Optionally, the target core node allocates, to the internal computing node, the third computing task corresponding to the task identifier according to the task identifier of the third computing task and the network address of the internal computing node to which the third computing task is allocated.

S206, the target core node determines a target external computing node or a target internal computing node and a target external computing node which provide computing power resources for the second computing task.

It can be understood that, after the target core node receives the second computing task, the total idle computing power resources that can be scheduled by the target core node are changed, so that the sum of the idle computing power resources of the L internal computing nodes managed by the target core node is smaller than the computing power resources required by the second computing task, and the target core node cannot schedule sufficient computing power resources for the second computing task.

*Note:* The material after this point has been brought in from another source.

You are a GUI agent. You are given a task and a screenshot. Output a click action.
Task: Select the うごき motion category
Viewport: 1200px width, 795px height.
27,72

Therefore, the target core node needs to provide computational resources for the second computational task with the help of the external computational nodes.

In one possible design, if there is a target internal computing node that provides computing power resources for the second computing task in the L internal computing nodes, and the sum of the idle computing powers provided by all the target internal computing nodes is less than the computing power resources required by the second computing task, the controller determines that the target internal computing node and the target external computing node together provide computing power resources for the second computing task.

In another possible design, if all internal computing nodes cannot provide computing resources for the second computing task, the target core node determines that the target external computing node provides computing resources for the second computing task.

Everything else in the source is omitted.